Explaining the Paralympics: Wheelchair Fencing
Newsfrom JapanSports Tokyo 2020
The sport is open to athletes with lower body impairments, such as spinal cord injury or lower limb amputation. The playing area is called a piste. Wheelchairs are fixed to a frame fastened to the floor, and athletes can move their upper bodies. Rules are similar to Olympic fencing. Athletes are divided into two categories, those with good sitting balance in category A and those whose musculature does not permit them to balance in a sitting position in category B. At Tokyo, men and women will compete in 3 disciplines: foil, where the target area is just the opponent’s trunk; épée, where the whole upper is a target; and sabre, where fencers score hits on a target area above the hips. Competition between teams of 3 are held for épée and foil.

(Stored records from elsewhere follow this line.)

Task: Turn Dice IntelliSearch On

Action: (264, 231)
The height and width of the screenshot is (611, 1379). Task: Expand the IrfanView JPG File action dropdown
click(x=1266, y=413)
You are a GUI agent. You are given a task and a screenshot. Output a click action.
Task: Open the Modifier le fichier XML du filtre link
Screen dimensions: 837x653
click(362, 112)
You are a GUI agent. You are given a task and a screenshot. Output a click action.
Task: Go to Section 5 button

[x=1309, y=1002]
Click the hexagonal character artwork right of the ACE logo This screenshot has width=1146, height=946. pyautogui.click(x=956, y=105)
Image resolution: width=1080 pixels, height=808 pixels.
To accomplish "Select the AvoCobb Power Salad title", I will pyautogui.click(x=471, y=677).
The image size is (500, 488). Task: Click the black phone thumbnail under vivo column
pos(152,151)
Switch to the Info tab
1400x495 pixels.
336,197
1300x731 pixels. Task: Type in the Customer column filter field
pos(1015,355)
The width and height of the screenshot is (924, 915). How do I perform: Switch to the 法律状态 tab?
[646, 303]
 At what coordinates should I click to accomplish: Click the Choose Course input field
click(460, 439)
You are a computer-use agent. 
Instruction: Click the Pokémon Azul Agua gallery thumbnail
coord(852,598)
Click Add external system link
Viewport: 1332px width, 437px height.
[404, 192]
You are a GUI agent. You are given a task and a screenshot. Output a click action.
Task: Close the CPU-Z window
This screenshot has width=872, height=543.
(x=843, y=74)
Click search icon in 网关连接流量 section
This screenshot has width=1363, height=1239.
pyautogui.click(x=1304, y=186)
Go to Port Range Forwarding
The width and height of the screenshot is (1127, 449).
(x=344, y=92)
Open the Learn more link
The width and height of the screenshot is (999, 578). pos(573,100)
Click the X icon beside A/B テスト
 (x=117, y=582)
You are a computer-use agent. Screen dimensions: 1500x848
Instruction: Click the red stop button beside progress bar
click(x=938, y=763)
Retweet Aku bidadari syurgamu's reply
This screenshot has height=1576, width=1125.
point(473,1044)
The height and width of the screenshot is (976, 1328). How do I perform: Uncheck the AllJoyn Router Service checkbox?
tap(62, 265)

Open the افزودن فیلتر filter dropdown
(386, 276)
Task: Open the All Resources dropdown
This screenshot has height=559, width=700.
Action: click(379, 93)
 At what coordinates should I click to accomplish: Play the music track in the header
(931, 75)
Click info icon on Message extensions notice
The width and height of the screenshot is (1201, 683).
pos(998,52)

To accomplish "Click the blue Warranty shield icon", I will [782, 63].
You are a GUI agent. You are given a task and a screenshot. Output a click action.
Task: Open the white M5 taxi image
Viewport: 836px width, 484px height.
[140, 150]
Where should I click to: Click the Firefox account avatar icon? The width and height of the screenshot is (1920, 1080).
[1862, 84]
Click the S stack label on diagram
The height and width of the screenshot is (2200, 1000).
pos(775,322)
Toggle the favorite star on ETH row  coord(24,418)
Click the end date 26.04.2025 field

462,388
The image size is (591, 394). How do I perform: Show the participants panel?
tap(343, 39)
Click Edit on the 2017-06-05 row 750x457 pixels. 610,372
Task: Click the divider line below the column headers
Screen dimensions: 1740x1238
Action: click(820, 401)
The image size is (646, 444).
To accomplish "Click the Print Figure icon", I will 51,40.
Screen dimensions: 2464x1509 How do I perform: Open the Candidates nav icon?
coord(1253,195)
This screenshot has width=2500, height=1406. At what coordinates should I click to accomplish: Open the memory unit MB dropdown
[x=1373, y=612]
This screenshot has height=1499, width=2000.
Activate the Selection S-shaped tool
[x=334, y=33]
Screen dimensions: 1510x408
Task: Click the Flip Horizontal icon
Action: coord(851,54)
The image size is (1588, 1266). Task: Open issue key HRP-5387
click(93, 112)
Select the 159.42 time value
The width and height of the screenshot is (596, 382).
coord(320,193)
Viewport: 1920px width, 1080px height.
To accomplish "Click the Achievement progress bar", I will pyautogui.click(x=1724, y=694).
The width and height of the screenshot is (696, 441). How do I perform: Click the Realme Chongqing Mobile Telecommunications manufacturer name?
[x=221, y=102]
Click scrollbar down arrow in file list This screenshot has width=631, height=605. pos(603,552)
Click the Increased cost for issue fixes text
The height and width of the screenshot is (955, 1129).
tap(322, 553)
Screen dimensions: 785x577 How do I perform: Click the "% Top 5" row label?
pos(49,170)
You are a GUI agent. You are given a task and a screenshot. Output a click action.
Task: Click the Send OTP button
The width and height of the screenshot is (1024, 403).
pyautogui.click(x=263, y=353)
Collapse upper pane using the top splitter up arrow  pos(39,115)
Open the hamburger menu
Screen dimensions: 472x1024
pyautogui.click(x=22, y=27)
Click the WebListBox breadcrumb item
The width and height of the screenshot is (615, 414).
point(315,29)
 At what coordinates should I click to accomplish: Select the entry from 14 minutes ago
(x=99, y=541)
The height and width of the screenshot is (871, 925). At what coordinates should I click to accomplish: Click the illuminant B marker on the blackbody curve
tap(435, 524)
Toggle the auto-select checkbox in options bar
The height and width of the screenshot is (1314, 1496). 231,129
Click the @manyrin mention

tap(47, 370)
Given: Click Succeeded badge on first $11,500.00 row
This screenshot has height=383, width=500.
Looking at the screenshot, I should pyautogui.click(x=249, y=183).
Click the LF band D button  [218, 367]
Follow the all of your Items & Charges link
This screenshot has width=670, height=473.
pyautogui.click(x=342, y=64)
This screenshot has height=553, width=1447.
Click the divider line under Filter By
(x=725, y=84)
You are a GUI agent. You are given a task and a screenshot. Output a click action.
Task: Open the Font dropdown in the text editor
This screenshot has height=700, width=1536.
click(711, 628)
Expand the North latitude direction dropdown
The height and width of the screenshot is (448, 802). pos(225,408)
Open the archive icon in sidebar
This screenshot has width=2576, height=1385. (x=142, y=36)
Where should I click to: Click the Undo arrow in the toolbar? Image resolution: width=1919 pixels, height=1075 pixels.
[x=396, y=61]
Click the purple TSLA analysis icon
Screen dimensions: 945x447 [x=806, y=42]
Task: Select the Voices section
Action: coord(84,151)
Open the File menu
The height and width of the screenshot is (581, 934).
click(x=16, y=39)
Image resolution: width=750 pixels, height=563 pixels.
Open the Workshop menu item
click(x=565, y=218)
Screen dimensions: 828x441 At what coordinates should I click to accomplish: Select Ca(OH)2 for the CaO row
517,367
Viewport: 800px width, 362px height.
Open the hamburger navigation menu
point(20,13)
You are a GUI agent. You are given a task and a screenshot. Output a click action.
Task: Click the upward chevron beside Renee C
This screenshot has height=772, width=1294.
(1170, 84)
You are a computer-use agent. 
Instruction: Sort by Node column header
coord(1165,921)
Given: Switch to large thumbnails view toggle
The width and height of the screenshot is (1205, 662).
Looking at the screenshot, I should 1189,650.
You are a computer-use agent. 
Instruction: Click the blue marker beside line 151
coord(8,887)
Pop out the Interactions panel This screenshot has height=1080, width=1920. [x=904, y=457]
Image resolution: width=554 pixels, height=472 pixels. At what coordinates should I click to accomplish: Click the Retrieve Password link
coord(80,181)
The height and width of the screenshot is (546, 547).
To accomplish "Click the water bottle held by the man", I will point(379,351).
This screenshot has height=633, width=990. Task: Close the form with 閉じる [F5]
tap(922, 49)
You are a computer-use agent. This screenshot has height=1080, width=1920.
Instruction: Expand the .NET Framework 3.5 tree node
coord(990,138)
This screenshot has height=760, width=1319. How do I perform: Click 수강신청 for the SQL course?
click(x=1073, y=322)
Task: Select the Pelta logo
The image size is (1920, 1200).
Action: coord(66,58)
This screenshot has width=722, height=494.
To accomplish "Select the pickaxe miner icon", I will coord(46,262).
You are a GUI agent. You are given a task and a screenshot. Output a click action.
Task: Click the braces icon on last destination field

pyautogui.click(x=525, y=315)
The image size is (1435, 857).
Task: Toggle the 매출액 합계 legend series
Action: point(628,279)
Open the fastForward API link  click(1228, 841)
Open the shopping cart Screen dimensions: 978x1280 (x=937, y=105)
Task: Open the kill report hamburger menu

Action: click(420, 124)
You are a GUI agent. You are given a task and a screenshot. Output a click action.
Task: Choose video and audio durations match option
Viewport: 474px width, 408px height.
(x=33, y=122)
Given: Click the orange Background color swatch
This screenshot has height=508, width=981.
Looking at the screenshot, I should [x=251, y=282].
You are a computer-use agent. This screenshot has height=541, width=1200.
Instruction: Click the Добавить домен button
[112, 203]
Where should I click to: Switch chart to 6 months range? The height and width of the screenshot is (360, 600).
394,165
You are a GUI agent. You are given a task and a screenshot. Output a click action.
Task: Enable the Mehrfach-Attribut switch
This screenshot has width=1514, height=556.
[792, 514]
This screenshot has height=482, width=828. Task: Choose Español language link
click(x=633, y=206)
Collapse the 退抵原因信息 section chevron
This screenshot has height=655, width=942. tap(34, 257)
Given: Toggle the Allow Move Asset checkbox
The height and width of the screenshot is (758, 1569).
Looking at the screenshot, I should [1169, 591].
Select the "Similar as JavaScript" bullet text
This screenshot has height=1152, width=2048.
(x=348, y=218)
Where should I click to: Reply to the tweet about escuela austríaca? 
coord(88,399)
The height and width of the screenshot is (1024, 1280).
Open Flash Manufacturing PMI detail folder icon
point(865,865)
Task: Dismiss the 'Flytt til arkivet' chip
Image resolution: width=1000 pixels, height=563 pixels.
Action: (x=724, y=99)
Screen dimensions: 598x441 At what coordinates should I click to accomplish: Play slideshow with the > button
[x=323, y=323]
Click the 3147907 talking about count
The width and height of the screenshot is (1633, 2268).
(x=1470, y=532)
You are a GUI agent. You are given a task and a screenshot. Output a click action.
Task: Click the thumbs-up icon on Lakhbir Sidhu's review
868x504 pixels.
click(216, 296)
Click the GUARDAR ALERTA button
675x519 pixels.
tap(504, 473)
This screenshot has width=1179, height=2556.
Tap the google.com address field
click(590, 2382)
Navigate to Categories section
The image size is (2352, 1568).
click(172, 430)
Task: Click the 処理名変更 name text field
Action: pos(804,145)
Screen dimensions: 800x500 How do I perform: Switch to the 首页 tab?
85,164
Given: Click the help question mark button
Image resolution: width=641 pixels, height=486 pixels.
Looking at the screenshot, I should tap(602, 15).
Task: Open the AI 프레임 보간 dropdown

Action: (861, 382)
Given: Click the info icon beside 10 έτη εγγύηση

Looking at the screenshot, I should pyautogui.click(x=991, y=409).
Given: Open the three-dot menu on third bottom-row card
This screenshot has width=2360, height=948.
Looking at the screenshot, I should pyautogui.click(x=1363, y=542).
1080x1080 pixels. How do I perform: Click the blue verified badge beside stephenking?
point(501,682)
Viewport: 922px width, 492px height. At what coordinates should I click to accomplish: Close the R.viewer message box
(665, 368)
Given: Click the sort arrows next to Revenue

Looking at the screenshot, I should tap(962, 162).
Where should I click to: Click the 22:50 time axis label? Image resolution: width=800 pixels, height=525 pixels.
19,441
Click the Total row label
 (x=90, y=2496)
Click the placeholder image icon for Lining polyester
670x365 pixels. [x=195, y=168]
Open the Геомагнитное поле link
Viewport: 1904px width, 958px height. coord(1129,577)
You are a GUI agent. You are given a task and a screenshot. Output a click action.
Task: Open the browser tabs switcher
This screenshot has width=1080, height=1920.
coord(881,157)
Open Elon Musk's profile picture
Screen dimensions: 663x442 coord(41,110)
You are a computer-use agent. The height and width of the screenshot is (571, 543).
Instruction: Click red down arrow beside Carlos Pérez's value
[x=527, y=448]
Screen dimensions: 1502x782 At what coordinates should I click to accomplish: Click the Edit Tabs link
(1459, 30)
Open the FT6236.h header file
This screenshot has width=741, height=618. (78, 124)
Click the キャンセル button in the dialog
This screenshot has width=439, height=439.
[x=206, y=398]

For each match, the wheelchairs are fixed at a 110-degree angle to the center line. The distance between the two fencers is chosen by the shorter-armed athlete, who decides whose reach will be used to determine the distance. Other specific rules apply. For example, during a bout, athletes may not lift their bodies off the seat of the wheelchair.
In individual stages, the bouts last up to 3 minutes, and the first fencer with 5 hits wins. In the knockout, the winning fencer is the first who makes 15 hits in a set of three 3-minute bouts. In relay events, teams consist of three players, with bouts of 5 hits in a maximum time of 3 minutes. Over the nine bouts, the winning team is the first to reach 45 hits or the team with the most hits when time is up. For individual and team competitions, ties are resolved by sudden death with 1-minute extensions.